# WORK INSTRUCTION:
In every line of the records, look for "will", then report how many lines have it and nothing else.

Data entries:
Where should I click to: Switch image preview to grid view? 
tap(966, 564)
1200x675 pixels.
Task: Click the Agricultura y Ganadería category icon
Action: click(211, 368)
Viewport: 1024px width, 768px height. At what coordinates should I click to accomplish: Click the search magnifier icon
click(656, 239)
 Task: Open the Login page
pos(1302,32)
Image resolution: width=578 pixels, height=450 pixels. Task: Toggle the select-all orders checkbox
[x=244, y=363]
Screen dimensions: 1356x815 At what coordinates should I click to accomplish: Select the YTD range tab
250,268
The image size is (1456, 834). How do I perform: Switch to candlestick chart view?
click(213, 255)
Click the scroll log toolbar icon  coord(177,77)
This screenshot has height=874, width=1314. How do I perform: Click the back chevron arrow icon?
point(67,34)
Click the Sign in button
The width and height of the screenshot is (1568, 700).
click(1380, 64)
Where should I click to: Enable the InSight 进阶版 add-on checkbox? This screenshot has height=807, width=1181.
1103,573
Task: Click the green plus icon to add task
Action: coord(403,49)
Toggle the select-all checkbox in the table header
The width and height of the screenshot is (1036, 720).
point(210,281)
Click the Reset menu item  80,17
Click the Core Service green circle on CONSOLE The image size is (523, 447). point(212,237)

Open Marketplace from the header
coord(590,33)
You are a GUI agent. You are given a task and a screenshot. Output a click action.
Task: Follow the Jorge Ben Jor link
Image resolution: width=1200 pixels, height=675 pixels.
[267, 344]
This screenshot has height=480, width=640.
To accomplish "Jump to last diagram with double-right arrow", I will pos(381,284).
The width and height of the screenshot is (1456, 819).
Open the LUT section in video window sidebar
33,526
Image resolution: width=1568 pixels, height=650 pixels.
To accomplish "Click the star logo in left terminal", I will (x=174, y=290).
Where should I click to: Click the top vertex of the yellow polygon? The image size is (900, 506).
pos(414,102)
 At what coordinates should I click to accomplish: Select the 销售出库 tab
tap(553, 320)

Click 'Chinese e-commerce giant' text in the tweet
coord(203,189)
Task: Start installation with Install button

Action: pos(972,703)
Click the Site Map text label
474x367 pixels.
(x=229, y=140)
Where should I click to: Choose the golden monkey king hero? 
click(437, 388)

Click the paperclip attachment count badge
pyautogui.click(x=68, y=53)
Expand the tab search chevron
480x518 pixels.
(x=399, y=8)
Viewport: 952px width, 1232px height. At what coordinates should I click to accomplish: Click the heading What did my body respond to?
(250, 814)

# SOLUTION FOR THIS EXERCISE:
2